- _JOB_
Collect every line of the data below that contains the word "agent".
--- Start of SUPPLIED MATERIAL ---
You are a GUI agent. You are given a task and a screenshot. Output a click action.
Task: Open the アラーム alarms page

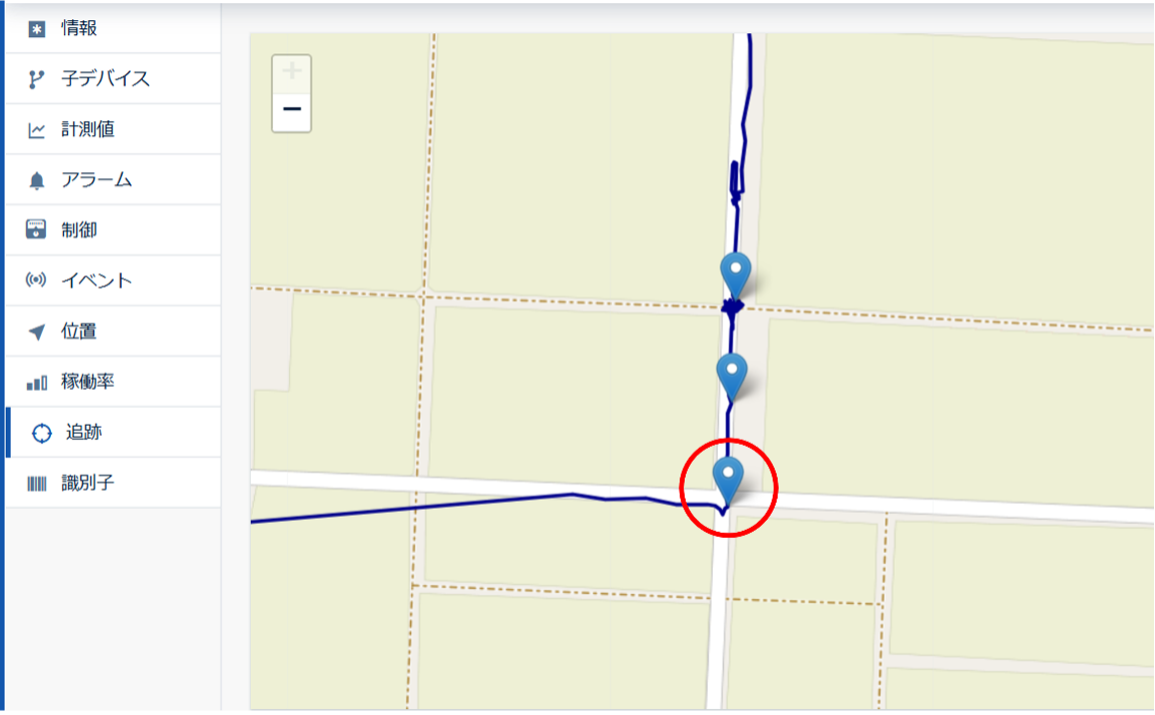(x=96, y=180)
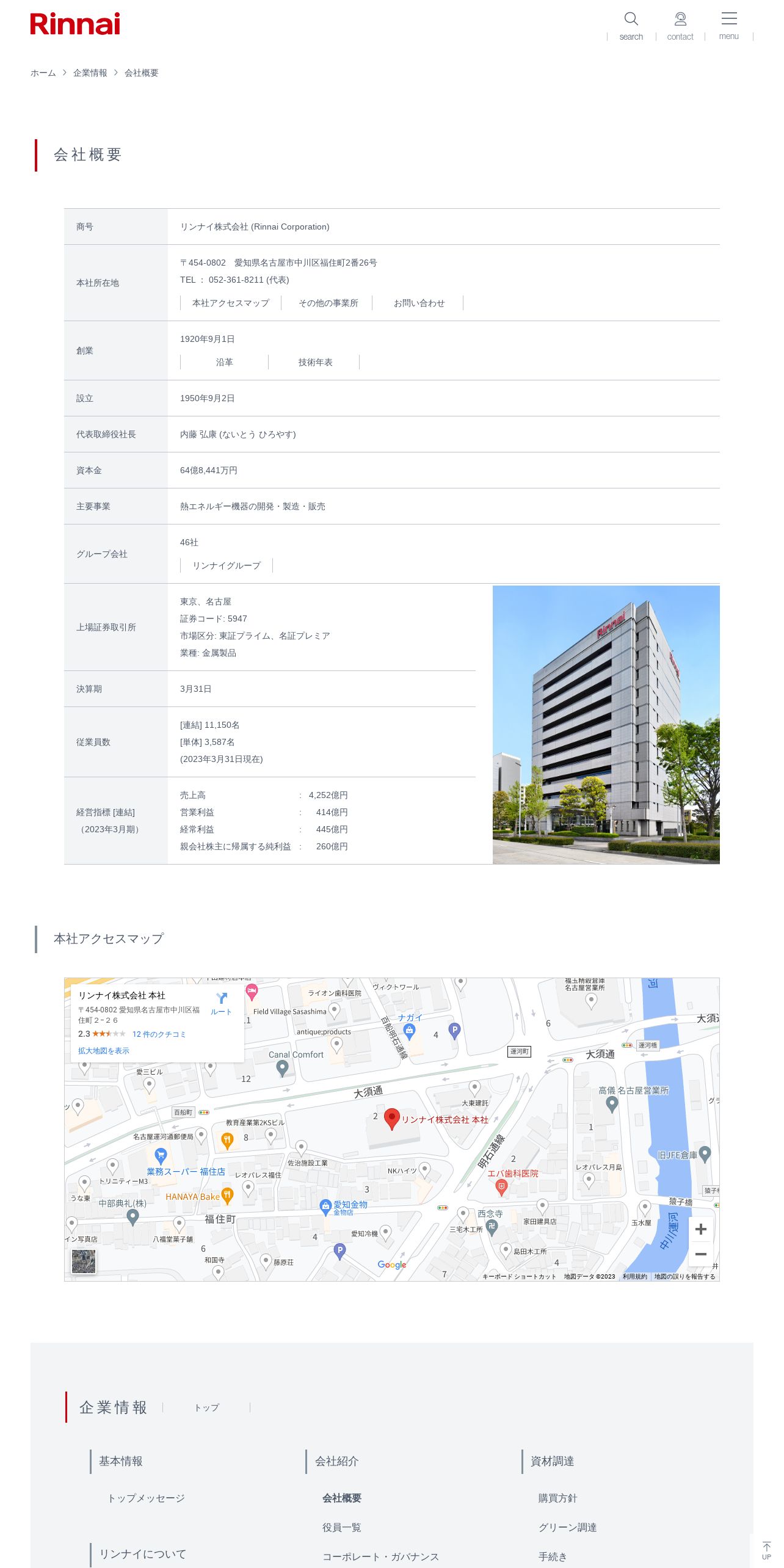Tap ルート directions in map card
Viewport: 784px width, 1568px height.
[x=221, y=1003]
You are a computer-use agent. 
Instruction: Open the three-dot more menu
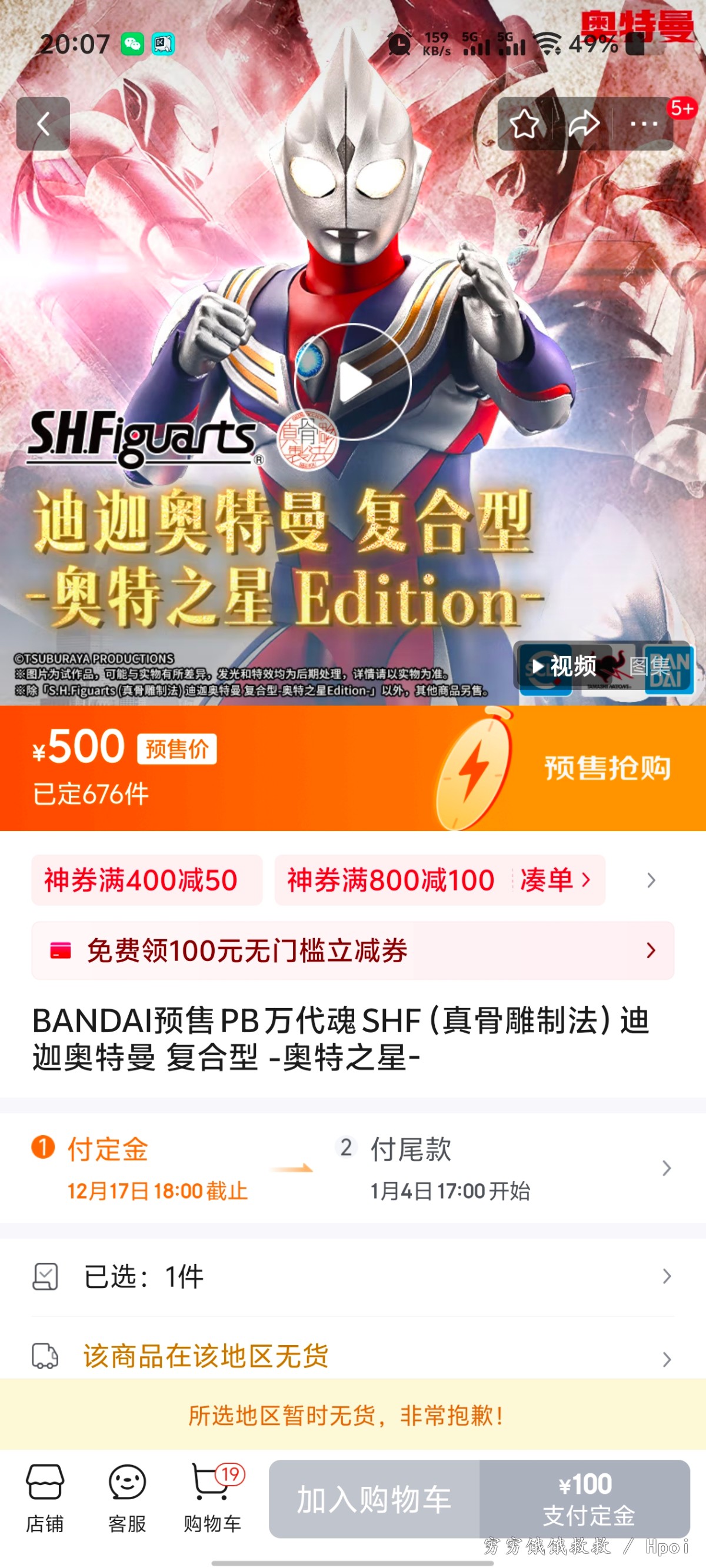pyautogui.click(x=643, y=124)
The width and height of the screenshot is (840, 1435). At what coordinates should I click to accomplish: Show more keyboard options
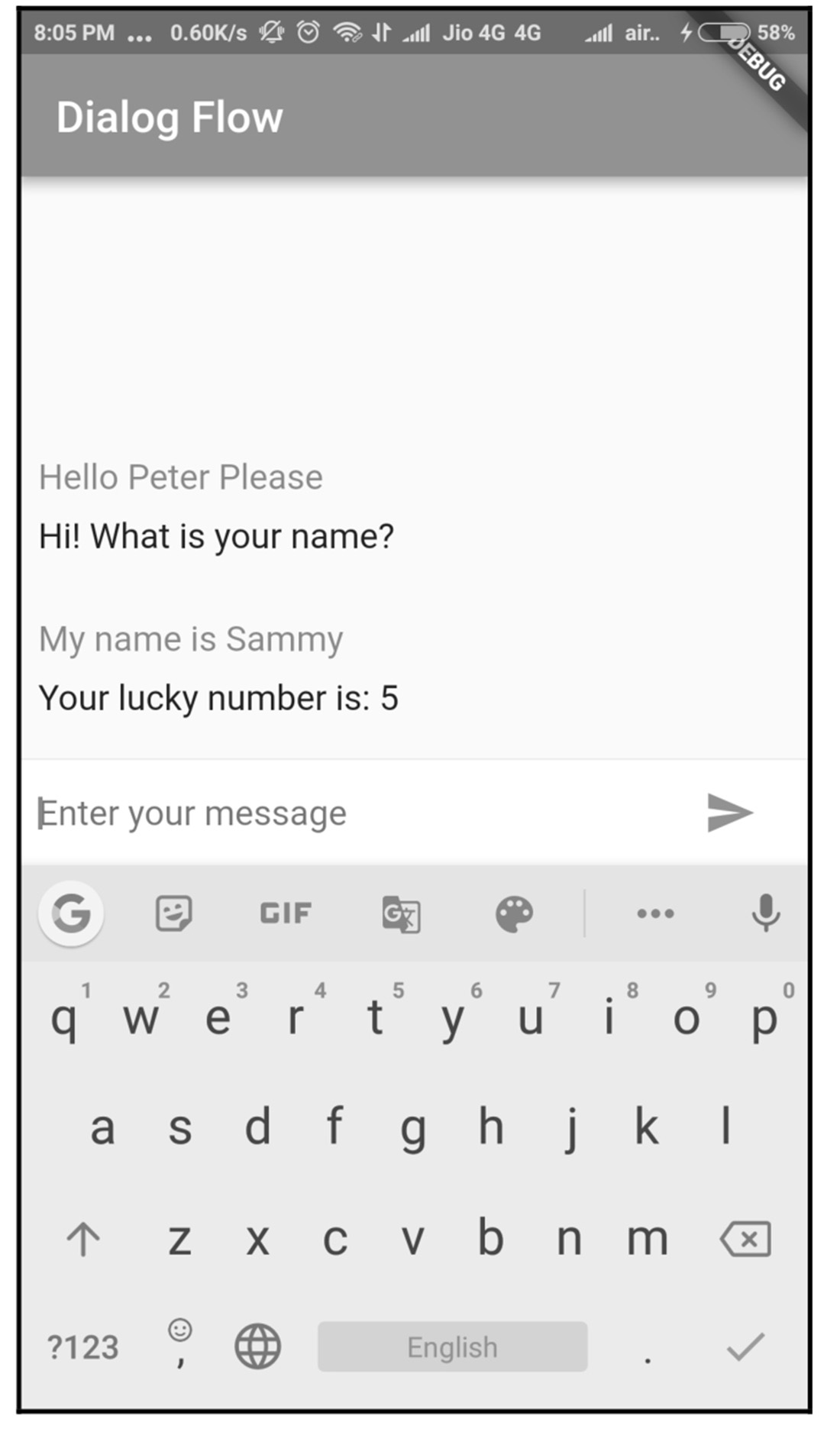(655, 913)
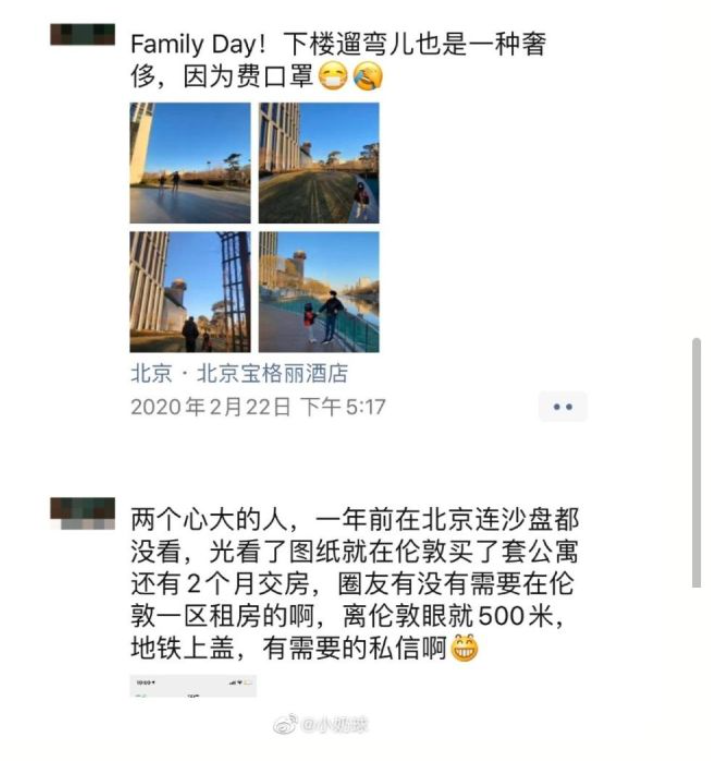The image size is (711, 761).
Task: View the third photo with gate structure
Action: point(190,292)
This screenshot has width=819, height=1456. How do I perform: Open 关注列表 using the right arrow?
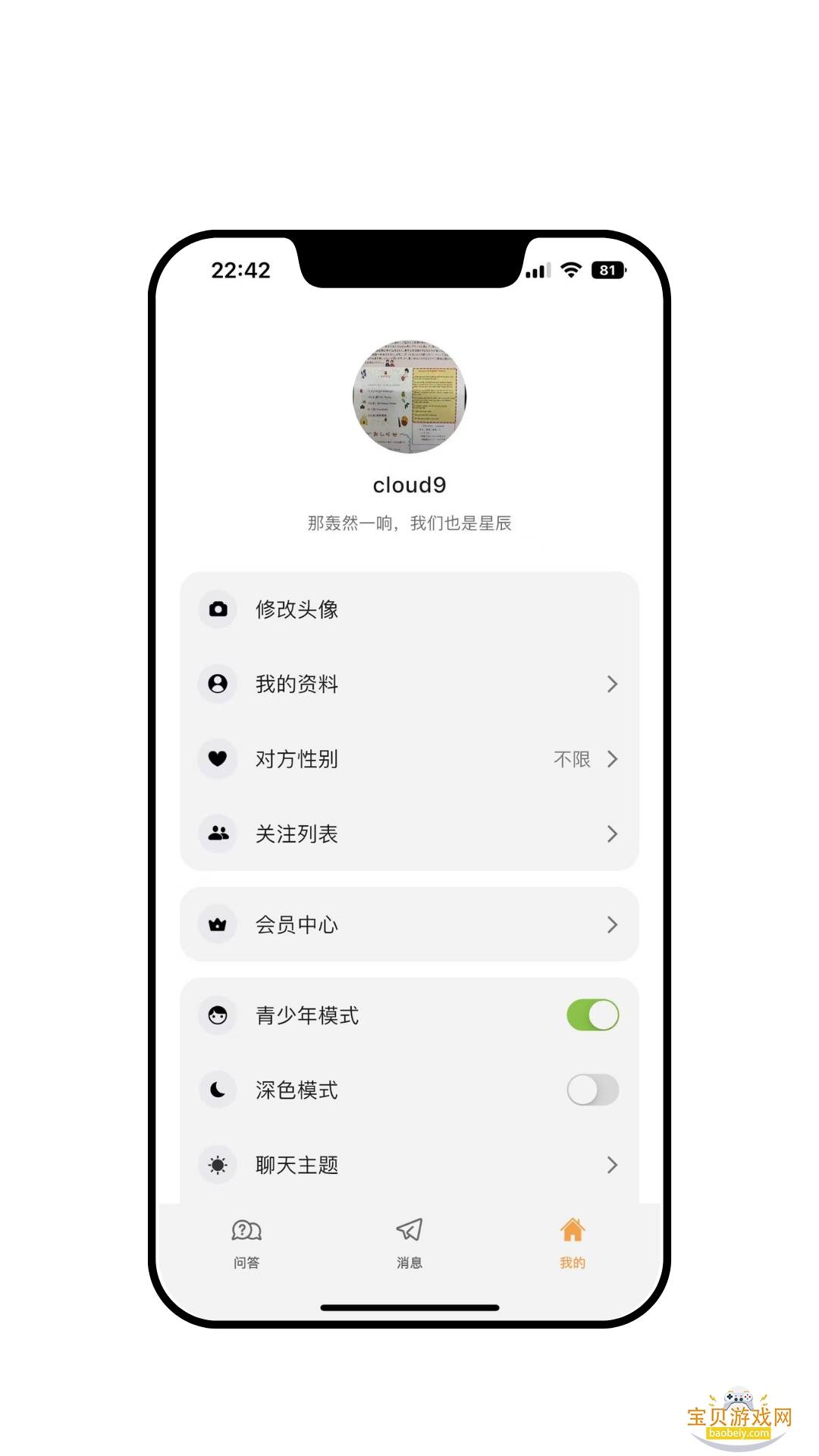[x=613, y=834]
--- End of SUPPLIED MATERIAL ---
- _RESULT OF THIS EXERCISE_
You are a GUI agent. You are given a task and a screenshot. Output a click action.
You are a computer-use agent. 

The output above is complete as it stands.